• **EXERCISE DESCRIPTION**
Rewrite the lines from the one containing "must select a" through the one containing "Action: (417, 197)", inclusive, swapping "Viewport" for "Canvas" and leaving everything else unchanged.

Items from a data source
>> Start
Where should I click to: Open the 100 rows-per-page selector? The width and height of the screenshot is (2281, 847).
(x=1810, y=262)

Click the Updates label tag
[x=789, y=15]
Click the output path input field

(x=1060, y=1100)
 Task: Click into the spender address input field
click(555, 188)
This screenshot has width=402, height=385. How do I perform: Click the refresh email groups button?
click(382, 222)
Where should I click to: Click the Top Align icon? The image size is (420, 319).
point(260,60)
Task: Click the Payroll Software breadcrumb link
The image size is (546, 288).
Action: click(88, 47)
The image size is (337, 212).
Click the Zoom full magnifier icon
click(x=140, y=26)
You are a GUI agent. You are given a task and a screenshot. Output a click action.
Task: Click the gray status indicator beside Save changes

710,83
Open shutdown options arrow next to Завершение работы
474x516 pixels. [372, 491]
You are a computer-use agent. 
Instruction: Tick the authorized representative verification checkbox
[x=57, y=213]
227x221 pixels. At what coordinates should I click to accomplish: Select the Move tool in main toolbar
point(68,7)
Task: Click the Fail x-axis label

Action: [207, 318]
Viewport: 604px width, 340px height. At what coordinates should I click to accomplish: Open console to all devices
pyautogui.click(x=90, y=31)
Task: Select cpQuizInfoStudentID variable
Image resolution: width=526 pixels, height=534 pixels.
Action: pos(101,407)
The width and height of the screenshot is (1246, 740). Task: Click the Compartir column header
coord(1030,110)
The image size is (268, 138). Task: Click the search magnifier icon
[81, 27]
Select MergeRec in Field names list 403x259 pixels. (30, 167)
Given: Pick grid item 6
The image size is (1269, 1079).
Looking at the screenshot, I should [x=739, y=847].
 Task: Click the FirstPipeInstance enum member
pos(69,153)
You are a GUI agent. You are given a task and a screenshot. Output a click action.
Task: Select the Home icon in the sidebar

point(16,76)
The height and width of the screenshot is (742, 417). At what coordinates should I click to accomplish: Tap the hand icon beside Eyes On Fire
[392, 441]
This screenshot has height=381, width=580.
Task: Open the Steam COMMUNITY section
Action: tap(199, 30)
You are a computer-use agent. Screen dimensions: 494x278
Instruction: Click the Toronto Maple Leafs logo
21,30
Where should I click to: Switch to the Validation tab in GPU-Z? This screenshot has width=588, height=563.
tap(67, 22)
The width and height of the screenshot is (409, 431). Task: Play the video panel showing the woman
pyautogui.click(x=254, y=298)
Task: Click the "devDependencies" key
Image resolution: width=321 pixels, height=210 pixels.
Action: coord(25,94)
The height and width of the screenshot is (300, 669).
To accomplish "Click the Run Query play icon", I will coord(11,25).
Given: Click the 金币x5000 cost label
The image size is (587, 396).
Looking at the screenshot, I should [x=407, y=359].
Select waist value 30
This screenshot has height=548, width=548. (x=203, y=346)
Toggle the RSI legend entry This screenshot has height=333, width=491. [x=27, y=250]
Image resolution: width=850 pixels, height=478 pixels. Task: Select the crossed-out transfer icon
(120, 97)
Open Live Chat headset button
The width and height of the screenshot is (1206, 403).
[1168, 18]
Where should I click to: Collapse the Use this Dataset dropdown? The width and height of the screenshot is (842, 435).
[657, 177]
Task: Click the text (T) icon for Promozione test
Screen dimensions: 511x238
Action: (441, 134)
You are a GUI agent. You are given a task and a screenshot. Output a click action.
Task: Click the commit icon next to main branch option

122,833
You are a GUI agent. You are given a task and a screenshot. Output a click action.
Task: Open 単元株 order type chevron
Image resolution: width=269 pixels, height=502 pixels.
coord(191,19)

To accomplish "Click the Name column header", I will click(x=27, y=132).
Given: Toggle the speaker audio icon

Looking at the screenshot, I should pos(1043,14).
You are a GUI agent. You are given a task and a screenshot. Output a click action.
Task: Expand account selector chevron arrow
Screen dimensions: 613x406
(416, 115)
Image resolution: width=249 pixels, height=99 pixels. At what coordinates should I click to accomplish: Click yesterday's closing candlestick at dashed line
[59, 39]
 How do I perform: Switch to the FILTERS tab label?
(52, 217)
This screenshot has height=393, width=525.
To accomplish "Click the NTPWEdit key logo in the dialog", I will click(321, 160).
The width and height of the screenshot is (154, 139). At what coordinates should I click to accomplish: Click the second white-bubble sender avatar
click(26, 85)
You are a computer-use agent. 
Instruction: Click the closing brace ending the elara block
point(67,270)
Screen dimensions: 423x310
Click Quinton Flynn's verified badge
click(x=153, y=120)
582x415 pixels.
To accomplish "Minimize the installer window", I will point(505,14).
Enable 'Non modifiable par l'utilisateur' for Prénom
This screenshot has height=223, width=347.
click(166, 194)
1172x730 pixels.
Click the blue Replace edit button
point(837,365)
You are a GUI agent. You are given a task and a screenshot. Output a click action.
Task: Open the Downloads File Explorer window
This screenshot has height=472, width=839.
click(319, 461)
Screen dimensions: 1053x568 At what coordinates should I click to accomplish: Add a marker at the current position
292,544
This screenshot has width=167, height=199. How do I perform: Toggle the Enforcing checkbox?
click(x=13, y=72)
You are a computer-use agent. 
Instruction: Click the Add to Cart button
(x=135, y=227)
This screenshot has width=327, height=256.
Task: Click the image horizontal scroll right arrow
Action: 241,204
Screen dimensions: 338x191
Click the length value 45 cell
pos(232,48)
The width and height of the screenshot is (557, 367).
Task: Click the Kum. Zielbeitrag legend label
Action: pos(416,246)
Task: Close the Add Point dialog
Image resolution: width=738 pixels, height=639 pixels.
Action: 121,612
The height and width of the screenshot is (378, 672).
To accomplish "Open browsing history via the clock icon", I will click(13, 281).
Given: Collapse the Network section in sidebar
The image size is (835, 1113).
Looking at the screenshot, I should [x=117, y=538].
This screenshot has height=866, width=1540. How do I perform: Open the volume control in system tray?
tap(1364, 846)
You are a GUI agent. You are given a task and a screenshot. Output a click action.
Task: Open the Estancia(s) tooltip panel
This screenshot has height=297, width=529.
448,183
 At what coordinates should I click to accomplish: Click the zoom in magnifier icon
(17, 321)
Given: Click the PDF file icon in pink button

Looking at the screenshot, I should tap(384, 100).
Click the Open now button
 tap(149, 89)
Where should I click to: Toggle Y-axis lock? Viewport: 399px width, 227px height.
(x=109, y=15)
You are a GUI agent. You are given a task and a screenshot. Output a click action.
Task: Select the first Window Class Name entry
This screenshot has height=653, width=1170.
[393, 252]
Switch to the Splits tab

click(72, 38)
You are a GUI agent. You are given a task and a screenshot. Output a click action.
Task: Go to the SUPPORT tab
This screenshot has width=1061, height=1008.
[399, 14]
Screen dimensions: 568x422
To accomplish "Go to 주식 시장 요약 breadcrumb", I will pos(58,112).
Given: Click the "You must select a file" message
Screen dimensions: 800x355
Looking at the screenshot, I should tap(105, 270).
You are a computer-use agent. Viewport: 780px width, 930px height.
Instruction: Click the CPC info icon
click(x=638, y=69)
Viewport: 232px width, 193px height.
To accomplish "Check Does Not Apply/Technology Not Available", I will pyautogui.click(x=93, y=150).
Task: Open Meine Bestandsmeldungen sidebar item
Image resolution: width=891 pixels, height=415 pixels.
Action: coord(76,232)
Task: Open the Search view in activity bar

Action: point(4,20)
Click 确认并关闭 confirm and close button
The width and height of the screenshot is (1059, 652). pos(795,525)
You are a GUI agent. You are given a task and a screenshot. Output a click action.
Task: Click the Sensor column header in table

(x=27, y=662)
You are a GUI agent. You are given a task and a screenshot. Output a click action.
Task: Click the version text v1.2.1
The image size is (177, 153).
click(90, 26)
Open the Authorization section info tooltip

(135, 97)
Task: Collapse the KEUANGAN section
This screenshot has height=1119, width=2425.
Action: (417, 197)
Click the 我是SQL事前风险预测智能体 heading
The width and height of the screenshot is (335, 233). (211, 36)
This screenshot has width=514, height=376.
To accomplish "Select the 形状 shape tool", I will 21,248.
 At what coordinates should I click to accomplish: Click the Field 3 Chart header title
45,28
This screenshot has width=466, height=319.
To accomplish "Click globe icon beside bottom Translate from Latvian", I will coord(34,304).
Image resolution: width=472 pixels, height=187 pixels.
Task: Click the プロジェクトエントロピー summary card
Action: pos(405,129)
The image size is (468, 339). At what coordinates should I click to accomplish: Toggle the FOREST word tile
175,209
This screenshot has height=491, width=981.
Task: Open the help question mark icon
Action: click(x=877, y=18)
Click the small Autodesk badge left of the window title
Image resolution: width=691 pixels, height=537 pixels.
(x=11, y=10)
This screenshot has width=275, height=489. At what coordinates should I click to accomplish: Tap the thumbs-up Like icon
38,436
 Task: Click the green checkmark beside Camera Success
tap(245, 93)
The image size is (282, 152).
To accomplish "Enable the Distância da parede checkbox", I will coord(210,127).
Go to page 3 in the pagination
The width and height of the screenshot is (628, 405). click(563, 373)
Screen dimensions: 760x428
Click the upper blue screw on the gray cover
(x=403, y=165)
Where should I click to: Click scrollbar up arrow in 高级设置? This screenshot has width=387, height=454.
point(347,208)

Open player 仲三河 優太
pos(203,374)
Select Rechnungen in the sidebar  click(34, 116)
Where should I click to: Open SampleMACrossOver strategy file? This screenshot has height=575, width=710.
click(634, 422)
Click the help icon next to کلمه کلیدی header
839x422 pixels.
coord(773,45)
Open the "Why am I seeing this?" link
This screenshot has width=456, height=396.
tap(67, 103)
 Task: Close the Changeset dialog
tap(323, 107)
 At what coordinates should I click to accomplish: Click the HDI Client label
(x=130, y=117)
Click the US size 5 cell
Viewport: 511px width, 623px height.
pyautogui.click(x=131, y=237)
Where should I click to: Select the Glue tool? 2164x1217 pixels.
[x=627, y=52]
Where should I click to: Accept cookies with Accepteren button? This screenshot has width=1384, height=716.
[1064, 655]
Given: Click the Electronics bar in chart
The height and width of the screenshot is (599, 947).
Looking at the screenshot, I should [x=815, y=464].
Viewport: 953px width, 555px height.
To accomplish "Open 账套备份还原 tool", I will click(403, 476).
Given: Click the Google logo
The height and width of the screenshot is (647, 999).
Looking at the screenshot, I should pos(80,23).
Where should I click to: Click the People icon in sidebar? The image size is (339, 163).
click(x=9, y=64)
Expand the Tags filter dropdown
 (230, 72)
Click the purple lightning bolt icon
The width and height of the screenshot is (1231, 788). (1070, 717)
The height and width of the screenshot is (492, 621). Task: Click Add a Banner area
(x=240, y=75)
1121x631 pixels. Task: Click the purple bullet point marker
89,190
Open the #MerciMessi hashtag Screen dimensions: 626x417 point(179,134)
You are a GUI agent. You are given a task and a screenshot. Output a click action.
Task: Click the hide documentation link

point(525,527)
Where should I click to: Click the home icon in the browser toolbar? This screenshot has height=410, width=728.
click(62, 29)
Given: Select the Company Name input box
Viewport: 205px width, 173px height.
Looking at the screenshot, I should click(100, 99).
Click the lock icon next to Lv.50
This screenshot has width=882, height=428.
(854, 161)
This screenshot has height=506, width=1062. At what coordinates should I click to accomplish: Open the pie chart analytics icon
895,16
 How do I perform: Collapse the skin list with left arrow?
>> End
• **COMPLETE OUTPUT**
Given: Click the "You must select a file" message
Screen dimensions: 800x355
Looking at the screenshot, I should tap(105, 270).
You are a computer-use agent. Canvas: 780px width, 930px height.
Instruction: Click the CPC info icon
click(x=638, y=69)
Canvas: 232px width, 193px height.
To accomplish "Check Does Not Apply/Technology Not Available", I will pyautogui.click(x=93, y=150).
Task: Open Meine Bestandsmeldungen sidebar item
Image resolution: width=891 pixels, height=415 pixels.
Action: coord(76,232)
Task: Open the Search view in activity bar

Action: point(4,20)
Click 确认并关闭 confirm and close button
The width and height of the screenshot is (1059, 652). pos(795,525)
You are a GUI agent. You are given a task and a screenshot. Output a click action.
Task: Click the Sensor column header in table

(x=27, y=662)
You are a GUI agent. You are given a task and a screenshot. Output a click action.
Task: Click the version text v1.2.1
The image size is (177, 153).
click(90, 26)
Open the Authorization section info tooltip

(135, 97)
Task: Collapse the KEUANGAN section
This screenshot has height=1119, width=2425.
Action: (417, 197)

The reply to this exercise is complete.